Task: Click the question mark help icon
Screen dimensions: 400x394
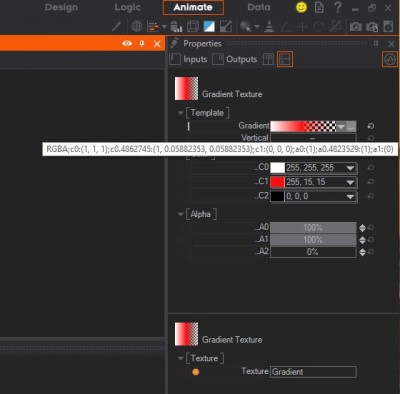Action: coord(338,7)
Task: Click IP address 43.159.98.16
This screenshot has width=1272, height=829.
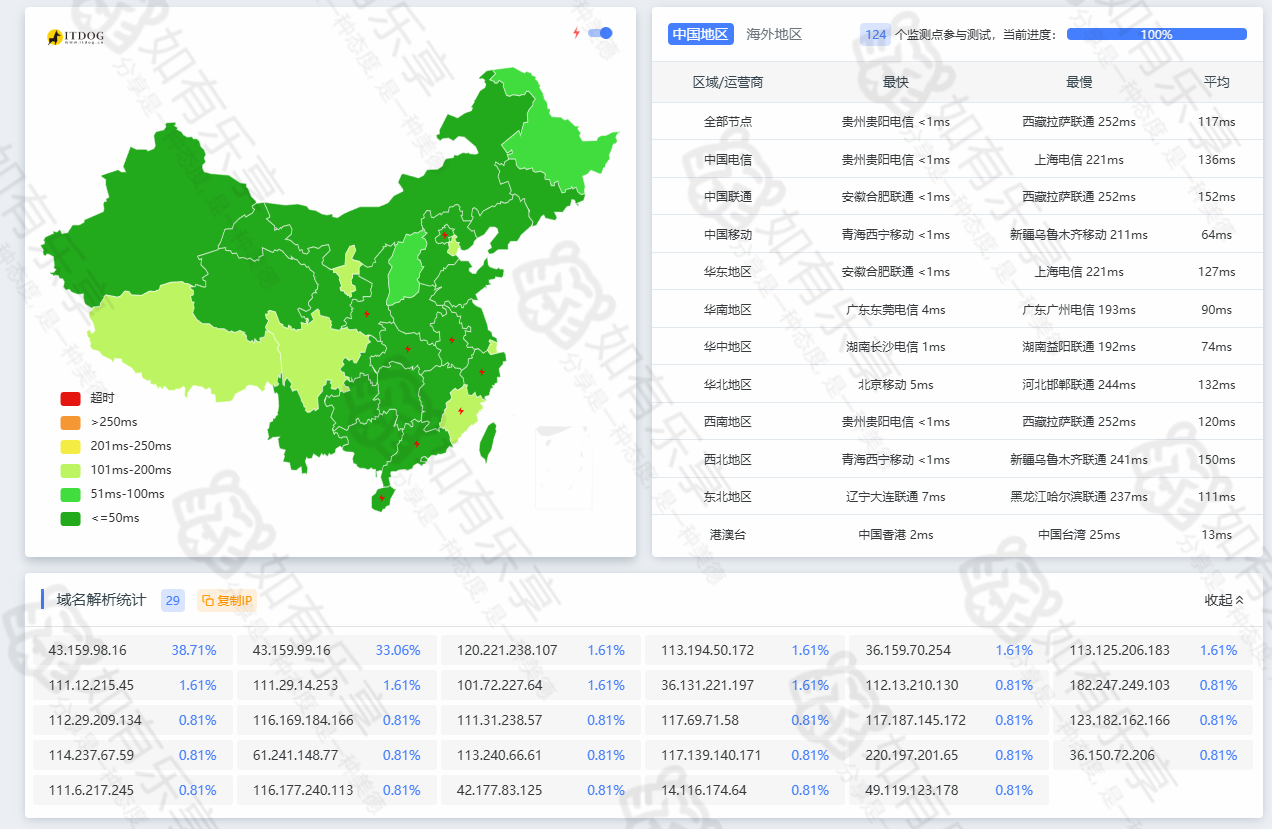Action: [x=88, y=650]
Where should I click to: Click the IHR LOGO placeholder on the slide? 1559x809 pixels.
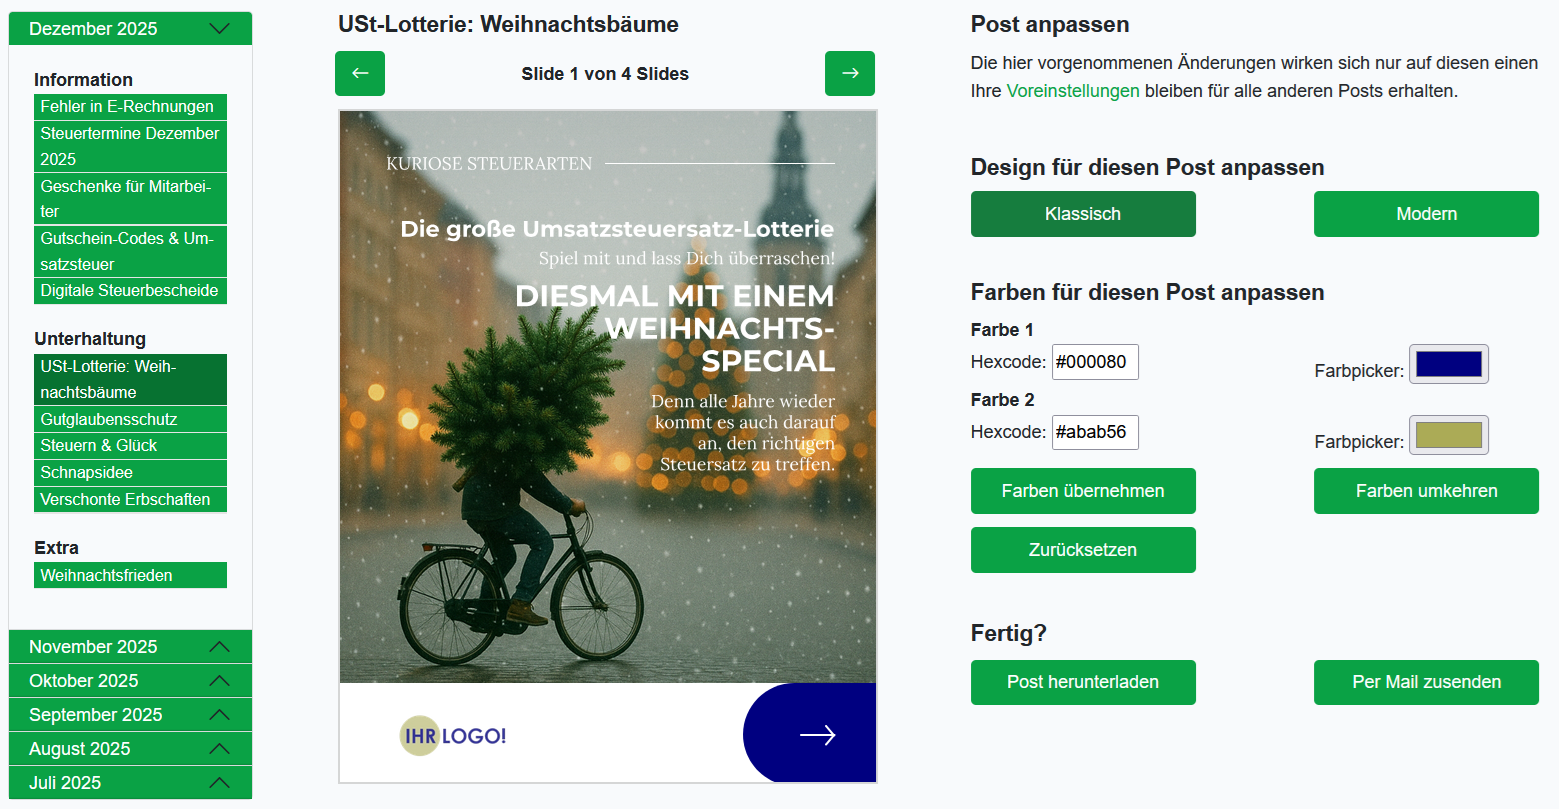453,736
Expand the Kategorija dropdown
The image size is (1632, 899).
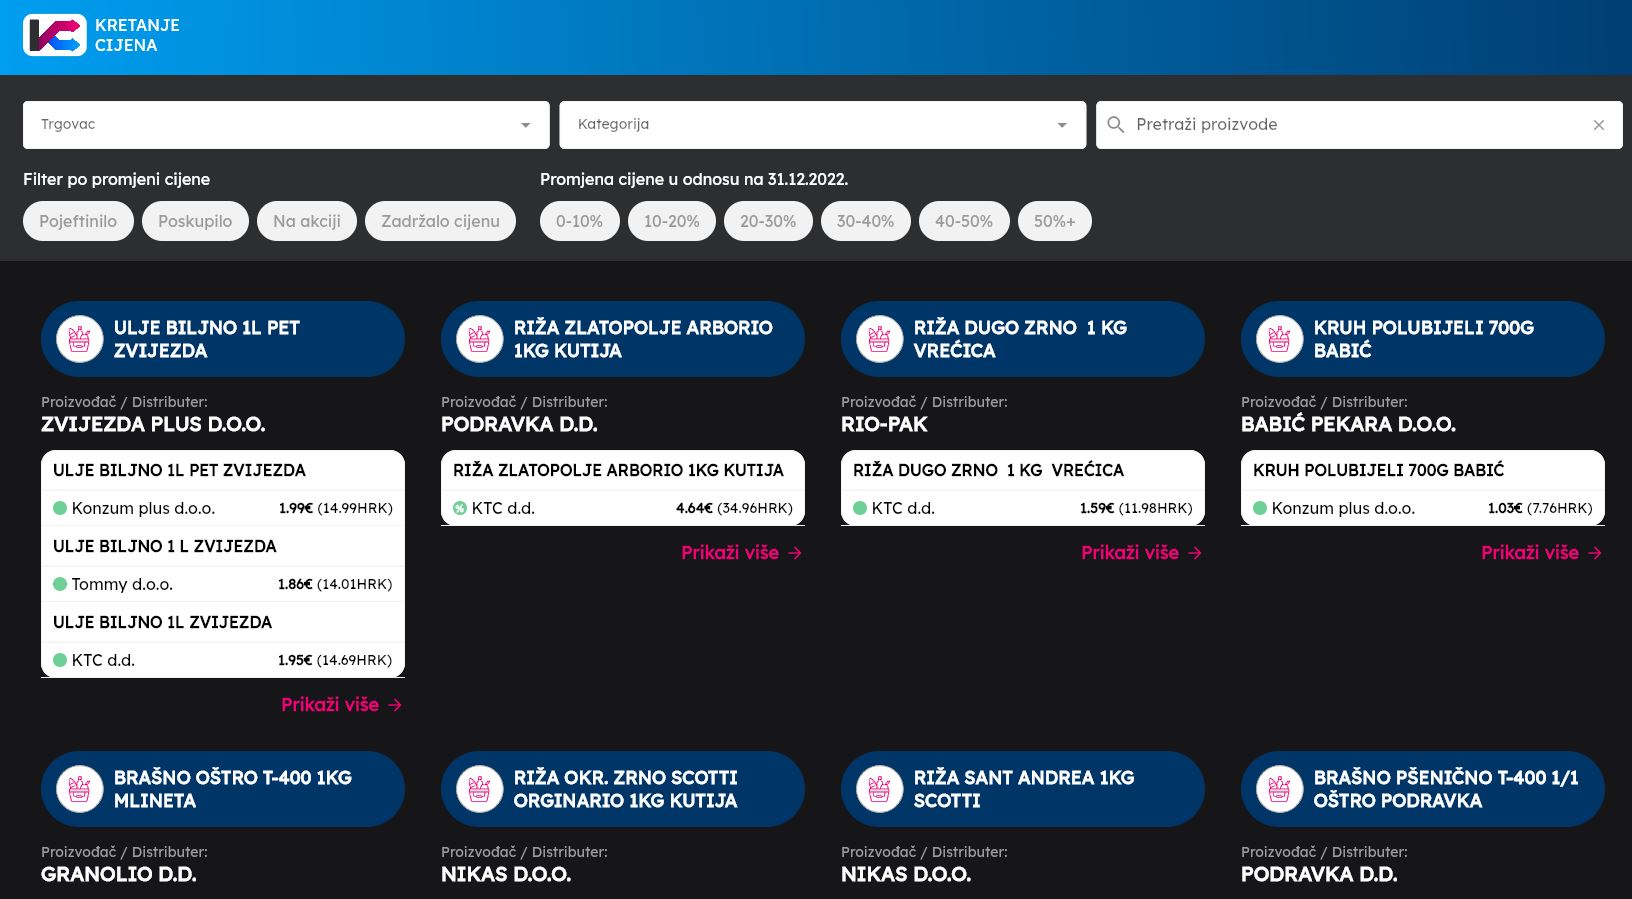tap(822, 125)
============
HOW TO COMPLETE THIS TASK. Quote the data above in full, leaving out the pictures it holds.

YOUR SOLUTION.
Task: Click the question mark help icon
Screen dimensions: 400x394
Action: coord(338,7)
Task: Click IP address 43.159.98.16
This screenshot has width=1272, height=829.
Action: [x=88, y=650]
Where should I click to: Click the IHR LOGO placeholder on the slide? 1559x809 pixels.
453,736
Expand the Kategorija dropdown
The image size is (1632, 899).
tap(822, 125)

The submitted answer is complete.